Pope Francis is not in Rome in order to make friends.  He already has friends outside the Church.  He’s a friend to the kinds of cardinals who think they have dotted lines to the Pope and direct lines other places. He has friends at the UN, in Washington, in Boston, and in Cuba.

Pope Francis is a radical.  He’d consider it a failure to be popular with the hierarchy.  He wants to make the old Church angry and sidelined, while he ushers in this new wordly vision.  He creates cardinals in lowly outposts like Lampedusa Isle that mean little to the Church – unless it’s not so much a Catholic Church but one of endless boat people support.

The Pope tried fractures and fissures that open up because his actions -despite his best efforts- are not understood by a part of the Church, to engage   his charisma.  How long this will be possible is also indicated by the Corriere della Sera on the outstanding issues. Above all there has been no match in language between the Pope and many bishops.

Who agile, as the Archbishop of Agrigento, Francesco Montenegro, whose diocese is in  the headline-grabbing  Lampedusa, has experienced a meteoric rise from unknown provincial bishop to be made a cardinal and this overnight possibly the future Pope, theoretically he may even be a contender for the successor of Peter.

Francis is so unorthodox there are few bishops and offices he can use to assist him.  He has to work with a hodgepodge team but that’s alright.  He has the financial markets, the White House, the UN, the entire press, and the best PR consultants on the planet at his disposal.

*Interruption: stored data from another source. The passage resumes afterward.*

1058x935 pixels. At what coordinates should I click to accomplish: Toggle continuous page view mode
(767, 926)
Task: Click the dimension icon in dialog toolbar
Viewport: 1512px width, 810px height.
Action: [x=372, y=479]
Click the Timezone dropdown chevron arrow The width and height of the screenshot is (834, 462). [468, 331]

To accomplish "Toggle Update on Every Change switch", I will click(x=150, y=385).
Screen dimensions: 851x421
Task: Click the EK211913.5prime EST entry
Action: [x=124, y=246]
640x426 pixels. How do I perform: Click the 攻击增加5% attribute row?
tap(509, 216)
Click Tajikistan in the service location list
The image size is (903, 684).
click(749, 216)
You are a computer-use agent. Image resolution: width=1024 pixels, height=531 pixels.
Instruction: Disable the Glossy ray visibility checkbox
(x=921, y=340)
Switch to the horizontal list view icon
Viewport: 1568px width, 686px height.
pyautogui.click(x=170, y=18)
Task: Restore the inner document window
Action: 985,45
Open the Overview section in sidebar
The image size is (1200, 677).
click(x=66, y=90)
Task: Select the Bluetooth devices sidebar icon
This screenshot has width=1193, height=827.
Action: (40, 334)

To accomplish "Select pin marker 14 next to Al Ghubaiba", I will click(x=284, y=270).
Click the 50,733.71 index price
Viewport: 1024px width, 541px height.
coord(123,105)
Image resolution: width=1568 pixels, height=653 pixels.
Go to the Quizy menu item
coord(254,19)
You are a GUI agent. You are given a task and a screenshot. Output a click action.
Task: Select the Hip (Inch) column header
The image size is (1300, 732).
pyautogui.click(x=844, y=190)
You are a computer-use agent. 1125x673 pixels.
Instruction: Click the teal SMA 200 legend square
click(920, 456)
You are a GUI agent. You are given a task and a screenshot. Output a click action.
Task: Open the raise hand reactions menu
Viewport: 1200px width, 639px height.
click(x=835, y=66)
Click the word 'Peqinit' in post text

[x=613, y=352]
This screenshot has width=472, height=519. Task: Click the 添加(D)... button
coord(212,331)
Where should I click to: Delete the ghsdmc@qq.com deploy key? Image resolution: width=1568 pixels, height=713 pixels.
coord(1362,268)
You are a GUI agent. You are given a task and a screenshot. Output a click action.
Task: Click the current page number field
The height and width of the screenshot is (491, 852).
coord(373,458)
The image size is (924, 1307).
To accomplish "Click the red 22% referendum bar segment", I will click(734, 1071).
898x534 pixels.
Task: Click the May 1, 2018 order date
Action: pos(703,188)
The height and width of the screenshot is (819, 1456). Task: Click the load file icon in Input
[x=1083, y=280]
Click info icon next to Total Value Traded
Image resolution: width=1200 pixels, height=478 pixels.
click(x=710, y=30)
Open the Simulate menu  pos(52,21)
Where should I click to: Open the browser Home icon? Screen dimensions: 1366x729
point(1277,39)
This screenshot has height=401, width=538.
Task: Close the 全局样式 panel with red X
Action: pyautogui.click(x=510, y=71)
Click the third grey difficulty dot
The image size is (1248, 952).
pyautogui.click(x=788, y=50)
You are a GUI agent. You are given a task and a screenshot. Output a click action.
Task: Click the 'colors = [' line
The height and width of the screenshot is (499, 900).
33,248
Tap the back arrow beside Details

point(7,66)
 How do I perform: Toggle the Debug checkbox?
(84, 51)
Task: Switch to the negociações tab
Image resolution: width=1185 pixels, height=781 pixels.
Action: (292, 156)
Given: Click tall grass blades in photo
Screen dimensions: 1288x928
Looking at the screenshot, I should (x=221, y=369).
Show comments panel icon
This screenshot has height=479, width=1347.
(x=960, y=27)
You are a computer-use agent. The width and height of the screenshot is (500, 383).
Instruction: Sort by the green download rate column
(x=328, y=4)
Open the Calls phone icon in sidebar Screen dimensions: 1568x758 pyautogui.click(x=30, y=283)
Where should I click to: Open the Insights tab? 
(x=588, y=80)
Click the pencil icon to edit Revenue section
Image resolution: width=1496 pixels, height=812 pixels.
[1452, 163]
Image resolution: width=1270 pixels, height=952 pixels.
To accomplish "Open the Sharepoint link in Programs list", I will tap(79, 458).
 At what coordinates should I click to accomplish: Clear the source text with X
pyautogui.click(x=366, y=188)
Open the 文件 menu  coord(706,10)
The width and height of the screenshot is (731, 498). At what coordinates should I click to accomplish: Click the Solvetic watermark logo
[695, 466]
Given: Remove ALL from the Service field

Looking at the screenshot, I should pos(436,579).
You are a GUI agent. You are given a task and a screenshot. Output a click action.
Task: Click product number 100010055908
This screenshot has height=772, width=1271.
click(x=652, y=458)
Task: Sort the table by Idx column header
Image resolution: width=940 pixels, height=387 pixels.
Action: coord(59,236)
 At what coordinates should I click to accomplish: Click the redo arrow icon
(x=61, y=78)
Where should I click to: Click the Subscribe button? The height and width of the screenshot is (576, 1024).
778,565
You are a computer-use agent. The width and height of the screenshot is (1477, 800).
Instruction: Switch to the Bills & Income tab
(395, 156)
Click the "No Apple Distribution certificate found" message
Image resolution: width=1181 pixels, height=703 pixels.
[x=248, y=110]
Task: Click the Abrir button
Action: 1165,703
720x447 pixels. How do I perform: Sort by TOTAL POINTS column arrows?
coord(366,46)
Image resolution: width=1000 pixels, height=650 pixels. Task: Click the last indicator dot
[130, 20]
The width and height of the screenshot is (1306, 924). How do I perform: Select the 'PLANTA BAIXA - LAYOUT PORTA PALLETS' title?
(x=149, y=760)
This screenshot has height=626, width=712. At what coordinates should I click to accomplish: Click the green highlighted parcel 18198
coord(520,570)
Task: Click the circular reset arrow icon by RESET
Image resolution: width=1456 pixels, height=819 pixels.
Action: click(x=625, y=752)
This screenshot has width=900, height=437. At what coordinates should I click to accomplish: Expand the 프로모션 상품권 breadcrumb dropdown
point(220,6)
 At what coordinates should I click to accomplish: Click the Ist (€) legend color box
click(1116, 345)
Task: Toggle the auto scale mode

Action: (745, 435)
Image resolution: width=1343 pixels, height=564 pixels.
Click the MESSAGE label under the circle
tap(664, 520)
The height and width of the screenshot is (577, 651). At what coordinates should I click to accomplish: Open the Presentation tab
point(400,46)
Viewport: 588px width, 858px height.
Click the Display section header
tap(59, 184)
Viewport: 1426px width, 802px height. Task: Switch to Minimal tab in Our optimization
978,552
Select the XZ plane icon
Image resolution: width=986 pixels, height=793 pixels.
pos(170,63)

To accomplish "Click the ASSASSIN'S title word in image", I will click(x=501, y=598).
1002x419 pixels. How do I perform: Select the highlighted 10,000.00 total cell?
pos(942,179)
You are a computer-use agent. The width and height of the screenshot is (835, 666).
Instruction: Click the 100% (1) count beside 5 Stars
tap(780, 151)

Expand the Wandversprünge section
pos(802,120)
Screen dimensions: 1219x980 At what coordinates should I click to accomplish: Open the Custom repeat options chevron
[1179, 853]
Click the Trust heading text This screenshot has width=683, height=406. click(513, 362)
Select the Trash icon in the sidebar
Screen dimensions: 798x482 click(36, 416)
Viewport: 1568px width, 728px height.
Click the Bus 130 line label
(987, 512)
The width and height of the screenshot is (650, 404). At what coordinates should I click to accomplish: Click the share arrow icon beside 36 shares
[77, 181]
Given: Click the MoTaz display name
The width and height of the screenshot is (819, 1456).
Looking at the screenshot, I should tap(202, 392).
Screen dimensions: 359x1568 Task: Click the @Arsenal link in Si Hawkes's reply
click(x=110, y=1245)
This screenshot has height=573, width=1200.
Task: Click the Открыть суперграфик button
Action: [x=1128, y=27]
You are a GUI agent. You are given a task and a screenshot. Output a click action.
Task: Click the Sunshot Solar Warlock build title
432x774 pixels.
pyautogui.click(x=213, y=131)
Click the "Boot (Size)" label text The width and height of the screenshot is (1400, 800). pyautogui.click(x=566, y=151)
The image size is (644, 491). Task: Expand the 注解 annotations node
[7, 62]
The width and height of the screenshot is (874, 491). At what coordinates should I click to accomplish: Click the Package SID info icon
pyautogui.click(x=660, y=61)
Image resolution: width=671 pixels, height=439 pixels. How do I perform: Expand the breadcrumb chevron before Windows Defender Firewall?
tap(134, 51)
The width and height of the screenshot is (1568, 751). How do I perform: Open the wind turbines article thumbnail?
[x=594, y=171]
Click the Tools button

Pope Francis always makes for new construction, but the resulting internal church problems and fractures do not seem to concern him in any way. It seems as if the constant unrest, unease and a latent discontent is a means of government for him. Above all the last  , two years, two months and two weeks after taking office have been uncomfortable, especially for the critics of Argentine Pope. Francis himself still seems to literally enjoy his pontificate.

When Jesus calls you to make a mess, what’s not to enjoy?